A modern physiologist, musing upon all this, might see in the vital
spirits a dim foreshadowing of oxyhæmoglobin; might see in the
operation of the animal spirits a plainer foreshadowing of the nerve
impulse of to-day.

Some account, such as the foregoing, of the very complex ancient
doctrine of the spirits is indispensable for the study of Harvey;
for that doctrine, more or less modified, was still the accepted
medical doctrine of his time. After this renewed study of the
ancients let us now return again to Harvey's note-book at the place
where he takes up the question of the action of the lungs upon the
blood otherwise than by the cooling and ventilation of the innate
heat. It is necessary in his opinion that a further concoction of
the blood into spirituous arterial blood should be accomplished
by the fleshy parenchyma of the lungs in animals which require a
warmer, thinner, "sprightly kind of aliment," as his own English
styles it.[57] The probability of such a concoction is shown by
the separation of excreta which indicate it, such as sputa, at the
lung.[58] On the other hand, in such creatures as frogs and turtles
the lungs are fleshless, spongy, and vesicular, and give no sign of
blood or excreta. Hence we may infer that the pulmonary concoction
of the blood, though it probably occurs, is limited to such animals
as possess fleshy and sanguinolent lungs. Hence, again, it follows
that the concoction aforesaid is a function of secondary importance,
because it is not universal; and that the foremost function of
the lungs is their motion, the windpipes constituting their most
important part, rather than the parenchyma.[59] Two functions of the
lungs, says Harvey, are affirmed by the medical authorities: first,
the cooling and tempering of the blood; second, the preparation of
natural spirits and air to be made into vital spirits in the heart.
From all this there result the excreta of pulmonary concoction,
which are something between water and air, and the fumes which are
breathed out in expiration continually and incessantly. Harvey
observes correctly that Realdus Columbus had declared himself to
have discovered the continual motion of the lung to be the means
whereby the spirits are prepared; the blood being thinned by the
agitation, thoroughly mixed with air, beaten, and prepared.[60]
Harvey also cites Galen as saying that the parenchyma of the lung
concocts spirits out of air as the flesh of the liver concocts the
blood.[61] On turning to the Galenic passage cited by Harvey one
finds that it is out of the food that the blood is thus concocted by
the liver.

Realdus Columbus, to whom Harvey refers, was the Italian anatomist
who in 1559, fifty-seven years before the Harveian circulation was
verbally announced, gave to the world the important truth that such
blood as the right ventricle imparts to the left reaches the latter
by traversing the pores of the texture of the lungs,[62] instead
of the pores of the septum of the ventricles, as Galen had taught.
The existence of these pores of the septum Vesalius had pointedly
wondered at in 1543 and had emphatically doubted in 1555.[63] Four
years later his former assistant and temporary successor, Columbus,
flatly denied the existence of the pores. It was natural, therefore,
that in the same book in which Columbus brought forward the path
through the lungs to replace that through the septum he should
declare that the vital spirits are made out of air worked up
with the blood in the lungs and then merely perfected in the left
ventricle. This doctrine was an important advance beyond what Galen
had taught, viz.: that the spirits are but slightly prepared in the
lungs out of air and then sent to the left ventricle to undergo
their main preparation and to be worked up therein with the blood
which had filtered into it directly out of the right ventricle.
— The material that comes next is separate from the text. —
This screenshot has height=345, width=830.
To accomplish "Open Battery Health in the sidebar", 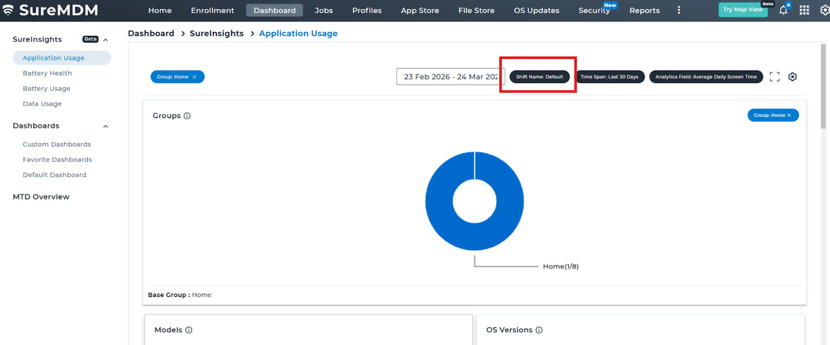I will tap(47, 73).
So much for the views of the medical authorities. We have found
Harvey agreeing with them that the ancient doctrine of the cooling
and ventilation of the native heat by respiration is sound. We have
found him acknowledging that in some animals some sort of concoction
also of the blood destined for the arteries may be brought about by
the pulmonary parenchyma as a function of secondary importance. But
now we shall find him rejecting the second accepted doctrine of the
physicians, viz.: that some of the substance of the air is taken
into the pulmonary vessels and enters the blood. This conjecture had
had believers for two thousand years, and was destined to be proved
true triumphantly after Harvey's death. In rejecting it he threw
away a precious clue to the meaning of his own great discovery.

     "It is more philosophical," he says, "not to share the common
     belief that the spirits are distinct and separate from the
     humors and parts because the spirits are produced in diverse
     places or contained in diverse things," but to hold that the
     spirits and the blood are one thing, like the cream and watery
     part (serum) in milk or, to borrow a simile from Aristotle's
     reasonings about the blood,[64] like heat and water in hot
     water, or like flame and a vapor which feeds it (_nidor_). As
     light is to a candle, so are the spirits to the blood.[65]
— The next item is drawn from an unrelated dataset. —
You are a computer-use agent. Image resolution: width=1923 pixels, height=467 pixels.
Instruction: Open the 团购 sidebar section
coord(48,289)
In this passage the discoverer's thought rises high, but in the next
it stoops again. The next passage is headed "Spirits not from air";
and Harvey says in effect, as I understand his difficult words:--

     If spirits are made by concoction out of air, the air is made
     either thinner or thicker in the process. If made thick, how
     does it get from the windpipes into the venous artery? If the
     spirits be thinner than air, how are they held[66] by the
     tunic of the lung, since this lets pass the pus and serum of
     empyema?[65]

In the treatise of 1628 Harvey says that Laurentius

     "asserts and proves that, in empyema, serosities and pus
     absorbed from the cavity of the chest into the venous artery may
     be expelled and got rid of with the urine and fæces through the
     left ventricle of the heart and the arteries."[67]

Harvey's argument in his note-book continues thus:--

     "How, since mixture consists in the union of altered matters,
     can air be thoroughly mixed and made one with blood? What is
     that which mixes and alters? If it be heat, the air is made
     thinner thereby. If it be urged that the air is thickened by
     cold during preparation (which is impossible in the lungs), then
     Aristotle's[68] argument holds good: if spirits be from the air,
     how about fishes, which are agile and abound in spirits?"[69]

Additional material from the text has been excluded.